*** Block opens ***

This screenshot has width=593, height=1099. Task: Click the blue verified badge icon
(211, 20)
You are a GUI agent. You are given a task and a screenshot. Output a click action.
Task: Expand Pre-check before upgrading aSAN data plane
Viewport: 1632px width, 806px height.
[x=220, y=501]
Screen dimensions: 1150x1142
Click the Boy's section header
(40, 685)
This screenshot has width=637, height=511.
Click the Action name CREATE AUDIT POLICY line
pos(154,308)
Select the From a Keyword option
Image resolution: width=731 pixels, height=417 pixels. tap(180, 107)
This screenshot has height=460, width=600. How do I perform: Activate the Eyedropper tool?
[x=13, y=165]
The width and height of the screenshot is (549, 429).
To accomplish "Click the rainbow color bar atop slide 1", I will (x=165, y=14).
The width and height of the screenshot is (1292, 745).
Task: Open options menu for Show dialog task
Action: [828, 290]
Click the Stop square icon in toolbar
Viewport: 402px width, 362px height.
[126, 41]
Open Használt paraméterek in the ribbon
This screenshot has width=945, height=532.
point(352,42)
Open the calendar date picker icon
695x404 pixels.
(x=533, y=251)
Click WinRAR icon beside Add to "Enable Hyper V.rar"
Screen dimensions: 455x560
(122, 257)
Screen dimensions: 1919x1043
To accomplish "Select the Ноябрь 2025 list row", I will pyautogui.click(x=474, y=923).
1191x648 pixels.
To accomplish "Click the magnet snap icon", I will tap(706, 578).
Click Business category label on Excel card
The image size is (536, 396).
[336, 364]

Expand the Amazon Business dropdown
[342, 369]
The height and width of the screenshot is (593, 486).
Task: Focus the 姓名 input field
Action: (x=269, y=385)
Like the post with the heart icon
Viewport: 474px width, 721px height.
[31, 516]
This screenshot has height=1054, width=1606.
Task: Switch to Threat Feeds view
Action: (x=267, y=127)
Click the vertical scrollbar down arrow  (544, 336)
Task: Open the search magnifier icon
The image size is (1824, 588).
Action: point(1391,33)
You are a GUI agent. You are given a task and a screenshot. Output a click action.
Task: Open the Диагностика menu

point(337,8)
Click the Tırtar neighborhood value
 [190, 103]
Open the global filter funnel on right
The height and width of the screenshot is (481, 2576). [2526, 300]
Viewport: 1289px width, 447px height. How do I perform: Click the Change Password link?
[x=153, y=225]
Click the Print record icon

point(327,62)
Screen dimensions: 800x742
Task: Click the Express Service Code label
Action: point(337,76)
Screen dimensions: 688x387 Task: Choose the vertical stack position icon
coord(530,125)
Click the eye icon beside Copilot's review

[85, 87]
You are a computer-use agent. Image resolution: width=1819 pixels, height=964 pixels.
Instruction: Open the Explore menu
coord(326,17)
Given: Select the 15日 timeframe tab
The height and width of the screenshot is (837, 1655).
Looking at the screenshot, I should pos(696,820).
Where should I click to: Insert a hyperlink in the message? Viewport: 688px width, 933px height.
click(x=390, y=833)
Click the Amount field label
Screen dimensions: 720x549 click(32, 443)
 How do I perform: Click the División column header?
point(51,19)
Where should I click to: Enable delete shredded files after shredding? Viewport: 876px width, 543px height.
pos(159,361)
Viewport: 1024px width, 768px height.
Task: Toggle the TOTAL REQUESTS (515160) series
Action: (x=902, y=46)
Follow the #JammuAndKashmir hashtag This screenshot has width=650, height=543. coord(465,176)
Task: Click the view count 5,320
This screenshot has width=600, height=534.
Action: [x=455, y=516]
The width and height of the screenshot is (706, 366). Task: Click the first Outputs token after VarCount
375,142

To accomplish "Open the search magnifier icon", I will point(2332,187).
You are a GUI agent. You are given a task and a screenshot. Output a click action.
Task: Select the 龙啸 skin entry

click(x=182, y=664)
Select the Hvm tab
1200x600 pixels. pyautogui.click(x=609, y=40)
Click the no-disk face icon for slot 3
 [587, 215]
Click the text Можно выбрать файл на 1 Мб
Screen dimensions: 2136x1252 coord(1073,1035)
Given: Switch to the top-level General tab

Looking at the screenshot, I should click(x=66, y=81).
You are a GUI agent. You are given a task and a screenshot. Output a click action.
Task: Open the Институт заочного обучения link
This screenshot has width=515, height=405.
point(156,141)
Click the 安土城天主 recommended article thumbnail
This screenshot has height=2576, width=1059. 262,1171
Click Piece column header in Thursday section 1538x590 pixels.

*** Block closes ***

■ THE PROBLEM:
Which lines of the entries above contain the string "search"? Copy each one.

■ PROBLEM SOLUTION:
Task: Open the search magnifier icon
To accomplish "Open the search magnifier icon", I will point(2332,187).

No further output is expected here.